4.3.6 - Data cleaning
Personal data can be contained in free text responses. We attempt to remove personally identifiable information (PII) by detection using regex, and then redacting the entire comment if PII is detected.
Text used in model train is also tokenised, stemmed and lemmatised as part of pre-processing.
4.3.7 - Data collection
Exit survey data originating from Telephony, Digital, HMRC app, webchat and Digital Assistant services.
4.3.8 - Data access and storage
The customer exit surveys are collected through HMRC’s digital systems. Once we extract those data from the source system all subsequent processing takes place on our secure data analytics platform (DAP). The data are stored in the DAP in a folder controlled through a distribution list. No other users of the DAP can read or modify those data.
The distribution list that controls access to the data currently has 10 members. No other DAP users can read or modify those data.
4.3.9 - Data sharing agreements
N/A
Tier 2 - Operational Data Specification
4.4.1 - Data sources
Weekly uploads of exit survey data originating from Telephony, Digital, HMRC app, webchat and Digital Assistant services.
4.4.2 - Sensitive attributes
Personal data can be contained in free text responses. We attempt to remove personally identifiable information (PII) by detection using regex, and then redacting the entire comment if PII is detected. Otherwise, no personal data is collected for the purpose of modelling.

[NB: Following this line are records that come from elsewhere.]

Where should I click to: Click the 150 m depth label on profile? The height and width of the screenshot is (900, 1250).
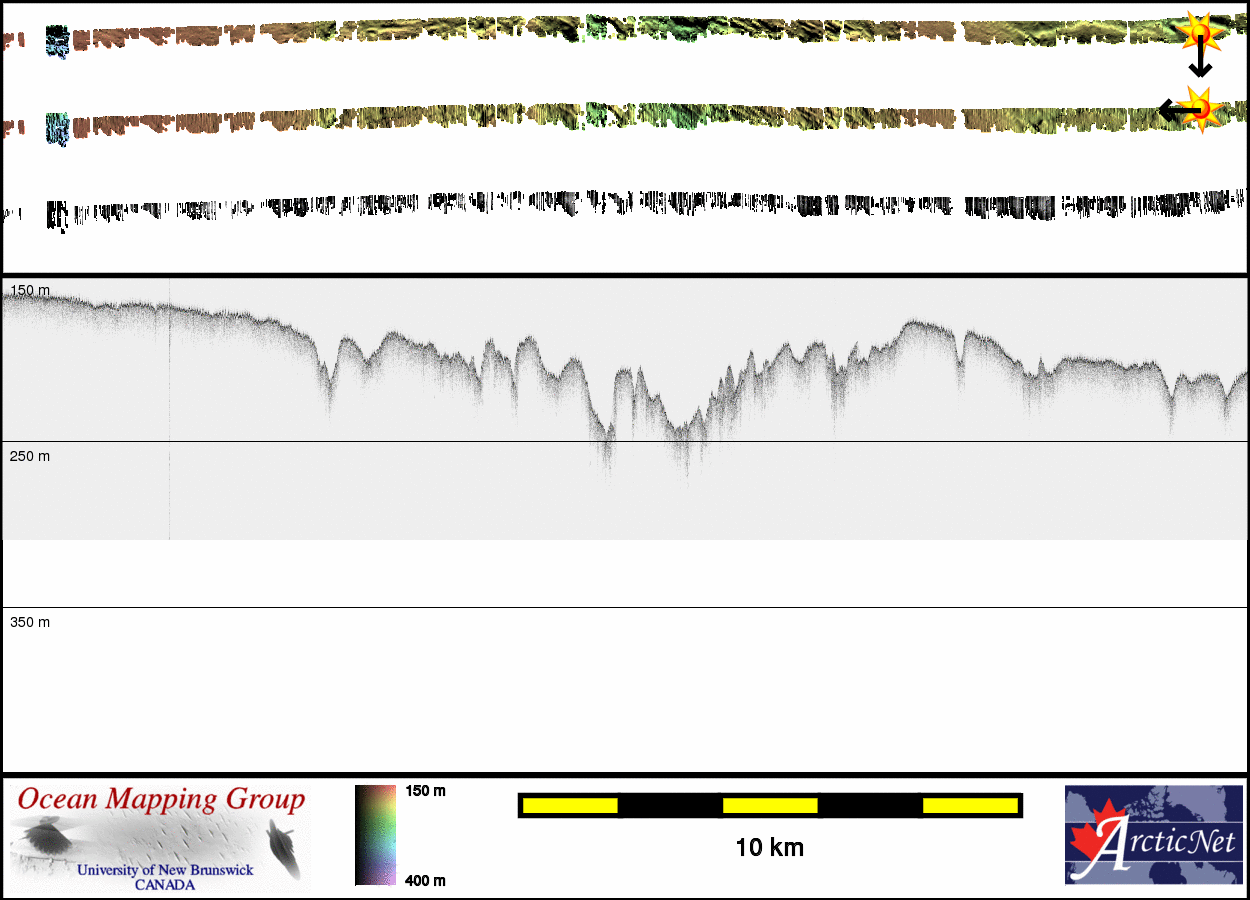coord(30,290)
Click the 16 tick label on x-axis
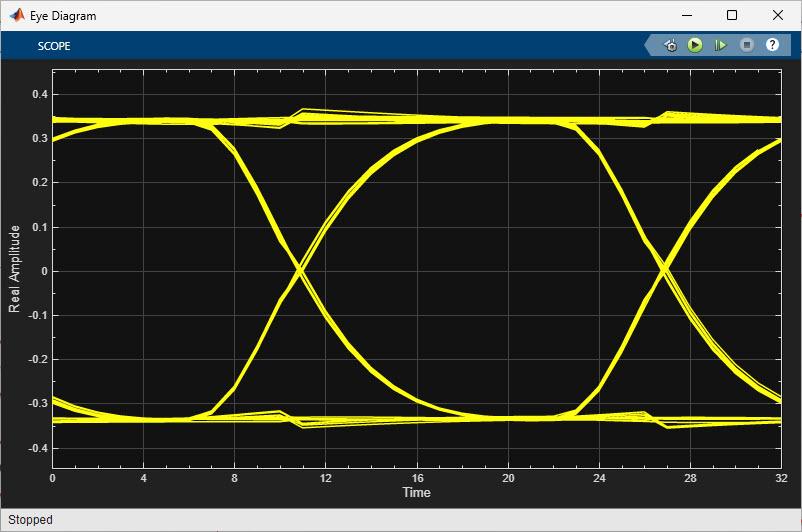 coord(417,478)
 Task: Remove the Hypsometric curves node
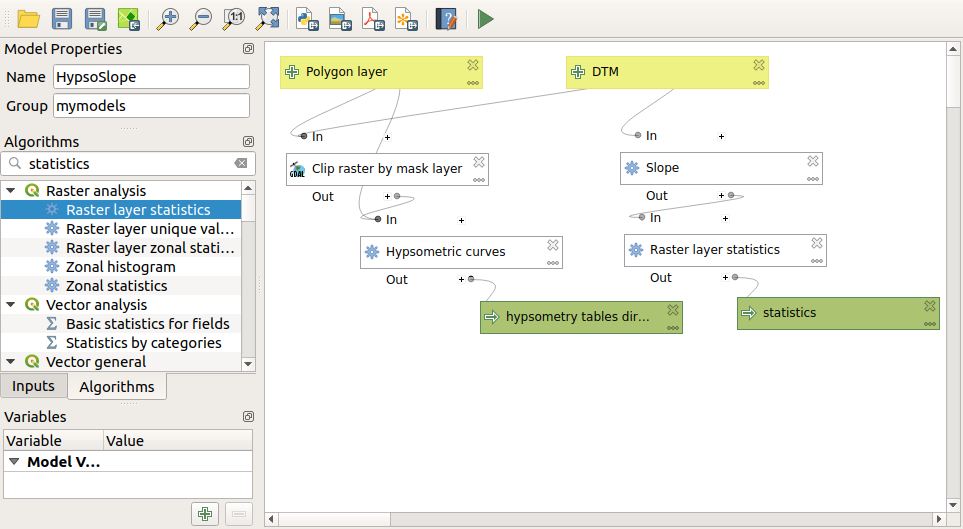(x=553, y=244)
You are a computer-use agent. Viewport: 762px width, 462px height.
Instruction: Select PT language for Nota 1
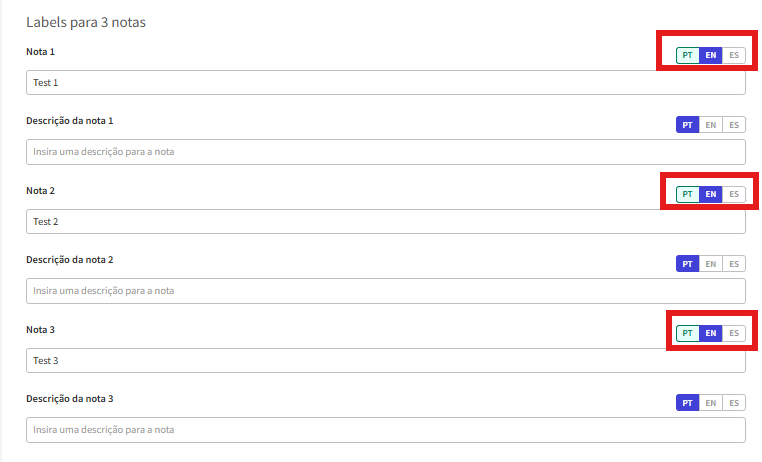(x=687, y=55)
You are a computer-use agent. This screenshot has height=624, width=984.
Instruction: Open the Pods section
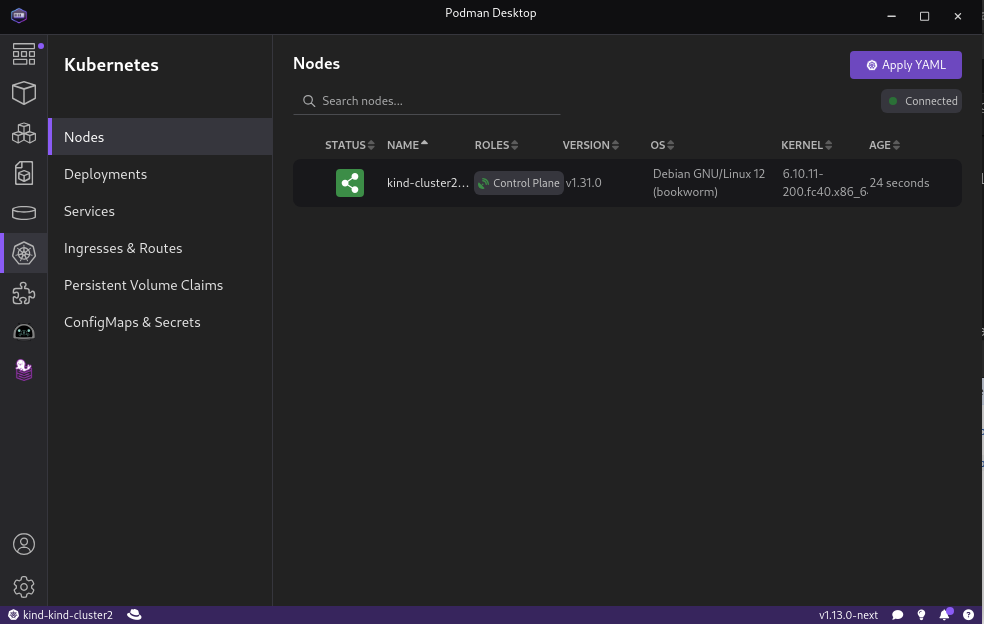24,133

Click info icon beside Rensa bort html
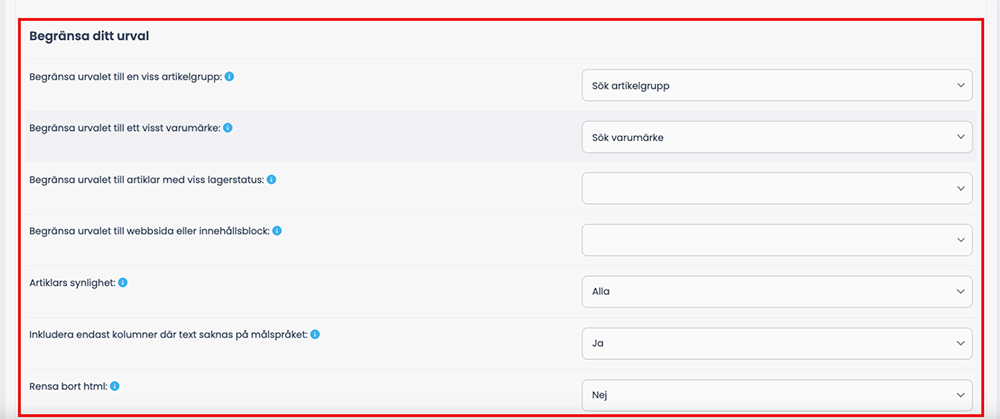(x=115, y=386)
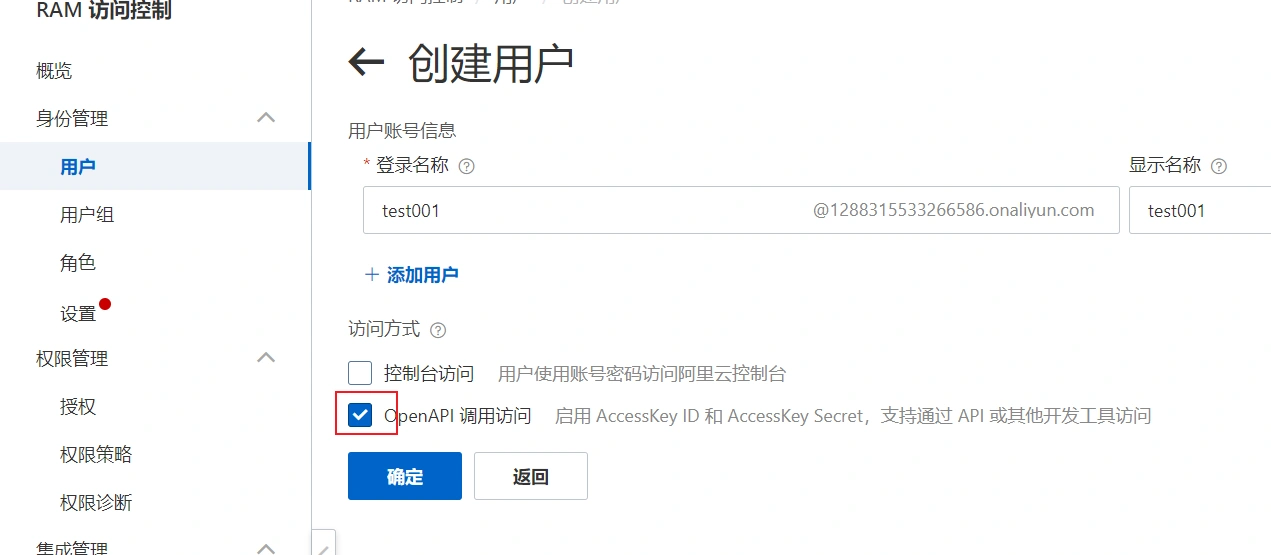
Task: Enable the 控制台访问 checkbox
Action: click(x=360, y=373)
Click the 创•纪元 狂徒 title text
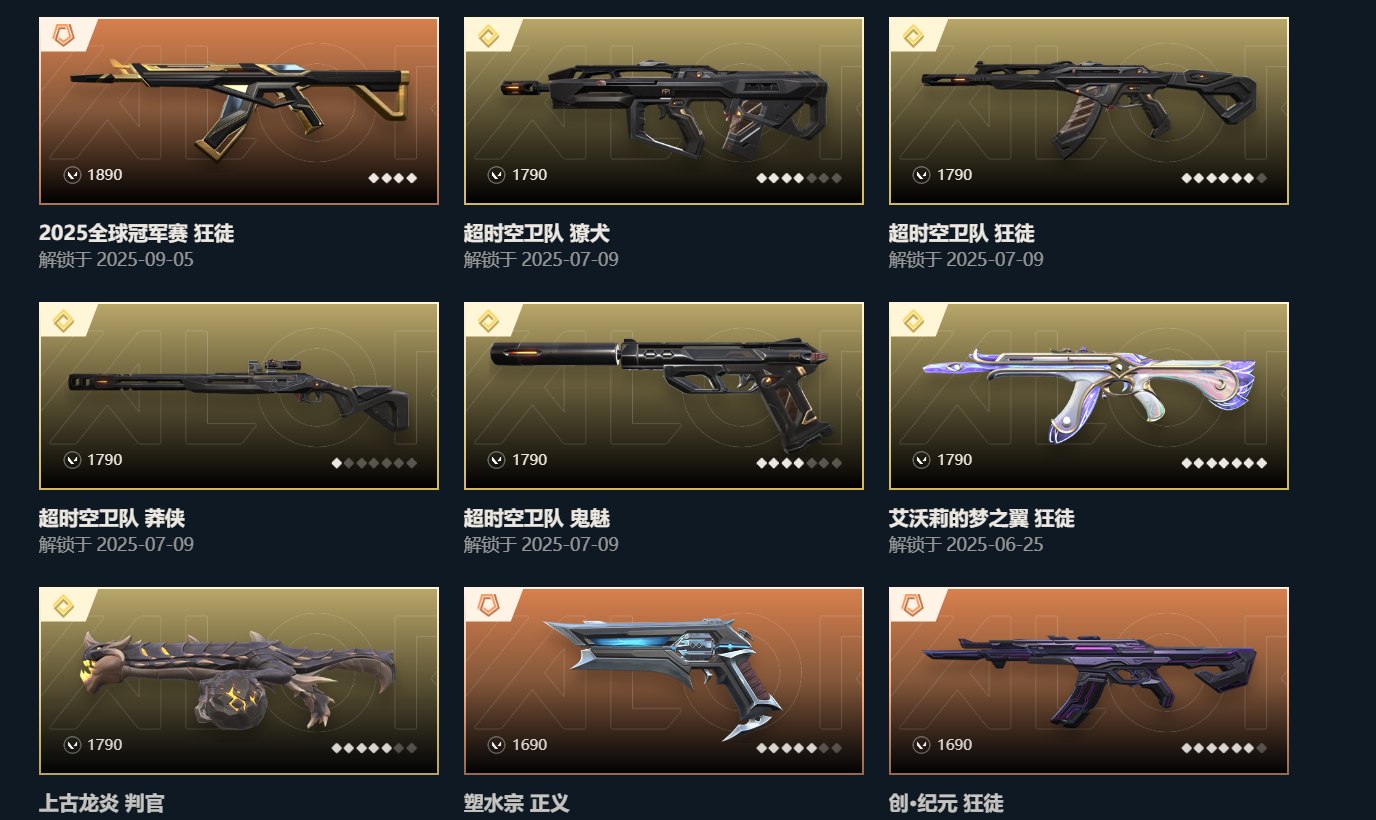Screen dimensions: 1376x820 pos(946,803)
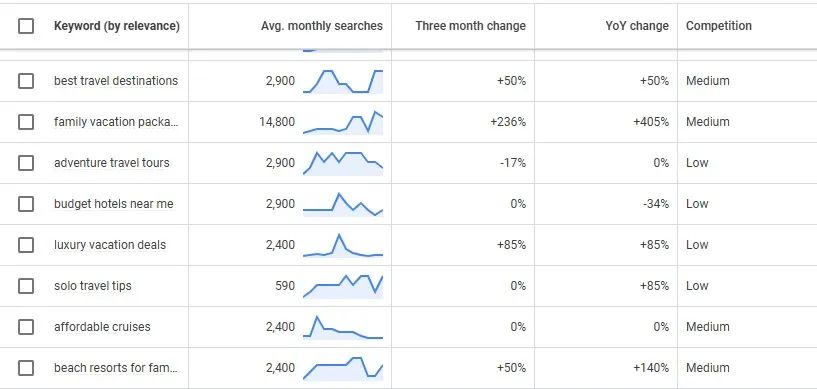
Task: Open the solo travel tips trend graph
Action: click(343, 286)
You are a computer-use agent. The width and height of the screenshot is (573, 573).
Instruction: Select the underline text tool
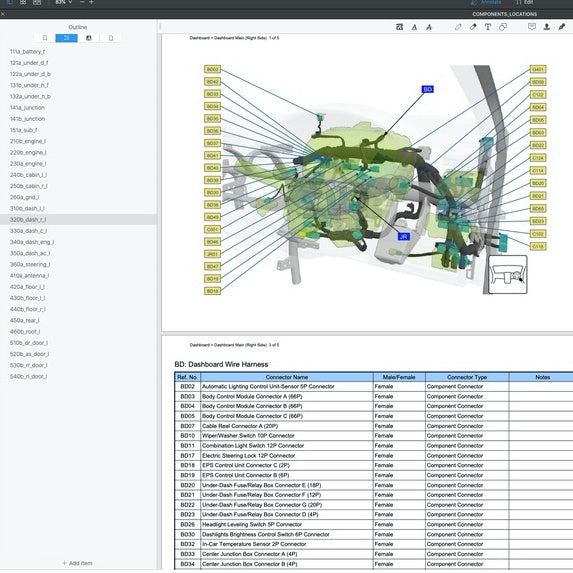414,27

4.4.3 - Data processing methods
The data are processed in R and Python, which includes our PII process: any survey text that contains anything that could be PII is redacted in full. We do this by looking for patterns that match:
- NINOs
- Telephone numbers
- Addresses
- Postcodes
- Money amounts
- Any sort of identifier (viz. a sequence of six or more numbers in a row, which would include any UTR, sort code, or bank account number)
- HTML tags
Any survey comment that matches any one of these patterns is removed in full. This is a cautious approach, and because the instructions about not including PII are clear and the vast majority of customers comply this proves to be effective.
4.4.4 - Data access and storage
The customer exit surveys are collected through HMRC’s digital systems. Once we extract those data from the source system all subsequent processing takes place on our secure data analytics platform (DAP). The data are stored in the DAP in a folder controlled through a distribution list. No other users of the DAP can read or modify those data.
Only two years’ data are stored: each week we delete any records older than that as part of our data processing steps.
The distribution list that controls access to the data currently has 10 members. No other DAP users can read or modify those data. The data are not shared directly, although the results are summarised in the OLT webapp. This is only accessible by users with the required SRS role, and then only from the STRIDE network.
4.4.5 - Data sharing agreements
N/A
Tier 2 - Risks, Mitigations and Impact Assessments
5.1 - Impact assessments
Latest DPIA has been completed May 2025, otherwise personal data including protected characteristics are not used as part of this algorithm.
5.2 - Risks and mitigations
One of the key risks in the tool is personally identifiable information (PII) (for example National Insurance numbers), being submitted in comment data. We mitigate this risk by attempting to detect this in pre-processing and redacting coments with PII detected.
Data access is controlled via a distribution list, no other users can read or modify those data. The data are not shared directly, although the results are summarised in the OLT webapp. This is only accessible by users with the required service role, and then only from the STRIDE network.